Neighbors gave us chickens..multiple questions!

Discussion in 'Managing Your Flock' started by sixsprings, Jul 8, 2007.

  1. sixsprings

    sixsprings Hatching

    Jul 8, 2007
    Our neighbors just gave us 4 chickens...1 rooster, 3 hens. We went ahead and rigged something up in one of the barns to keep theirs separate from ours. They had been kept in a rabbit sized cage and only fed scratch. These are full size, laying hens and a very big rooster.

    Now for the questions!

    1. All 4 are missing their tail feathers, with the rooster looking the worst. Could this be because of the close confinement they had? Right now they are in a very large spot, half grass, half dirt, lots of room up and around. What should we do? We do not currently have any pine tar. Is there anything else we can use until we pick some up? Vasoline?

    2. They are eating their eggs. Aside from standing out there all day long to grab the eggs right away, is there anything we can do to prevent this?

    3. Will going from only scratch to free ranging with supplement feed be bad on their systems? Or will only good things happen?

    4. At what point can we start introducing them to our flock?

    5. Coming from such close quarters in an area shared with peafowl and pheasants, should we be on the safe side and dust for fleas and mites?

    6. If the rooster proves to be too mean to our children, can we eat him? I have heard that full grown roosters are not good for eating.

  2. sara

    sara Title Needed Here

    I've never had any of my chickens eat their eggs, but I have heard that it can be nearly impossible to stop them once they start. Correct me if I am wrong...
  3. fowlweatherfriends

    fowlweatherfriends Songster

    Mar 14, 2007
    The Sunny South
    1. Yes, close contact. Give them time to refeather.
    2. Try making nestboxes that have a "roll away" feature so the eggs roll away and out a hatch door thing.
    3. Freeranging will help thm immensely!
    4. Generally 30 days. I know it's tough, but best to be safe so no disease is spread (I quarentined mine for 30 days-it was hard).
    5. Dust with food grade DE (search this site if you need info).
    6. You can eat 'em, just make sure they are disease free. Roosters are for making fried chicken-hens for baking,.
  4. chickiebird

    chickiebird In the Brooder

    Jun 16, 2007
    Annapolis Valley
    I'm sure I read on here somewhere about how to stop egg-eating chickens - something like blowing out a few eggs and filling them with mustard and placing them back in the nests - I'm a newbie myself so I don't want to give wrong advice, but I'm sure I saw it here, just can't direct you to where!
  5. sixsprings

    sixsprings Hatching

    Jul 8, 2007
    Thank you!

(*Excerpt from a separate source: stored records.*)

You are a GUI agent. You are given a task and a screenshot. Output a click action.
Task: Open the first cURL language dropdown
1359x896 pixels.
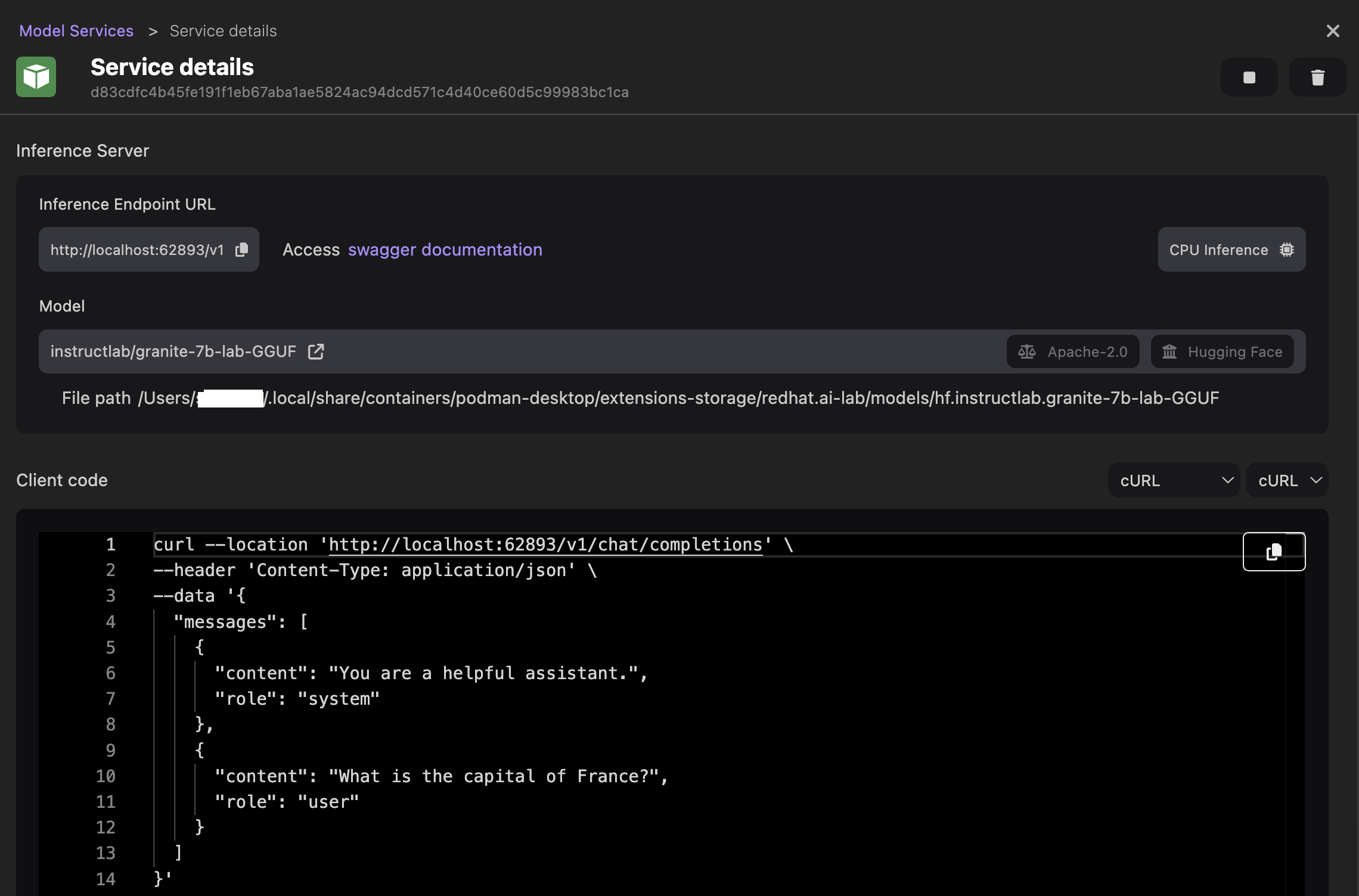[1173, 480]
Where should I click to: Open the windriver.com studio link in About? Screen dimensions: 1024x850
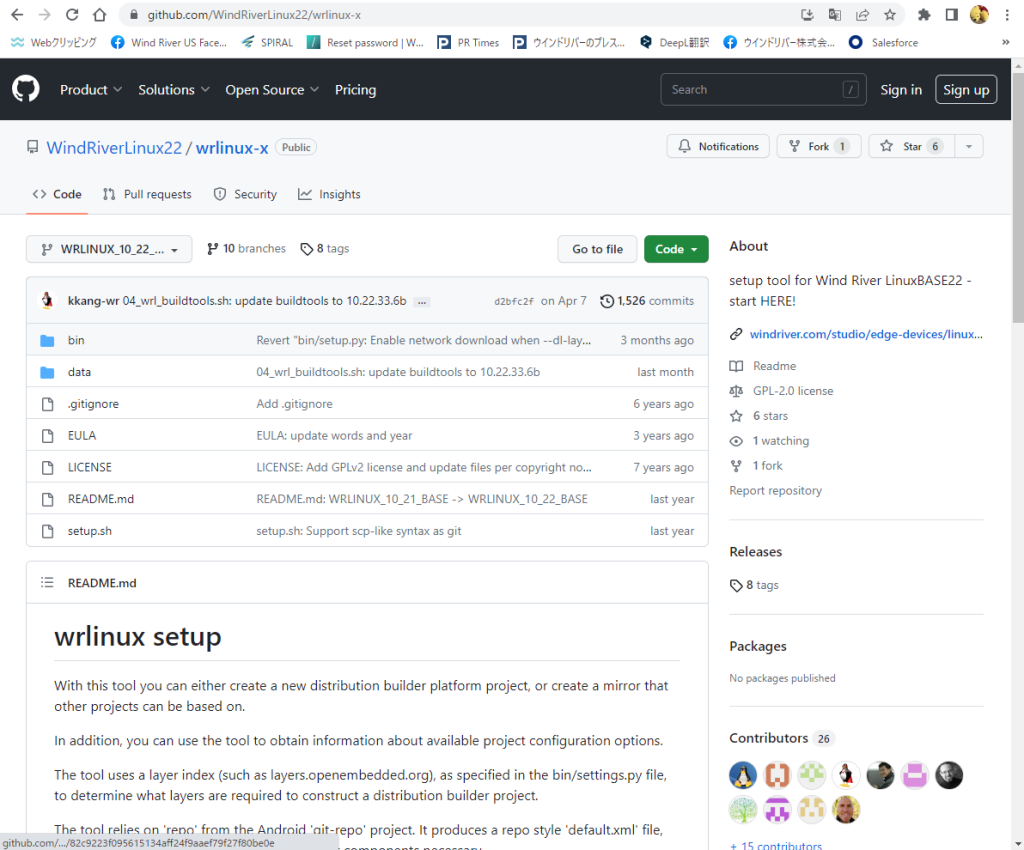pyautogui.click(x=865, y=333)
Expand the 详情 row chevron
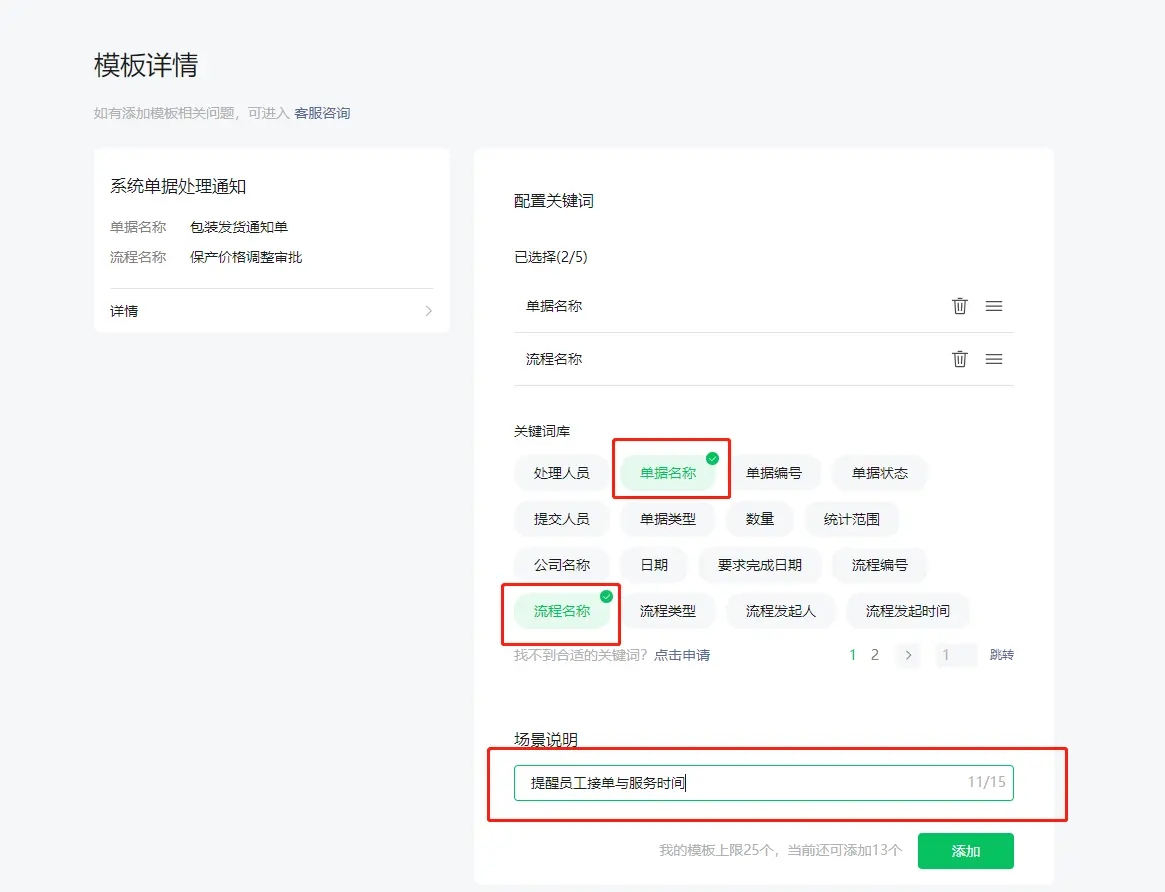1165x892 pixels. coord(428,311)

We will free range them as soon as we can integrate them into our flock. Until then, they do have a lot more room than before, and grass and plants.

    We will be buying some DE to dust with. We will probably end up dusting our flock, too, as a precaution.
  6. bayouchica

    bayouchica Songster

    Jan 23, 2007
    N.E. Louisiana
    HI & welcome to BYC, you may want to give them some dried cat food,they could be also picking feathers because of lack of protein. That may explain the egg eating since they have only been fed scratch. Do try to get them on some layer pellets.
    Congrats on your new chickens & if ya have anymore questions ask away!
  7. Buckguy20

    Buckguy20 OKIE MOSES

    Apr 13, 2007
    Choctaw Oklahoma
    I second the more protein plan, mine won't eat cat food but I use high protein laying pellets and that will help bring them around.
    Also some oyster shell and grit. IF they are free ranging now, they won't need the grit, they will find their own. You might also try putting apple cider vinegar in their water.
    As for the rooster when you put him with another rooster, there will some kind of altercation. A short fight, a long fight, something, until a pecking order is established. Decide which rooster you want to keep and then get rid of the other.
    As for the egg eating, I think they will stop once their nutrition needs are being met. If they have just been eating scratch then they are in need of nutrition. Being out to eat greens things will help, but you might also ry giving them fruit or vegetable scraps.
    Hope this helps and welcome aboard.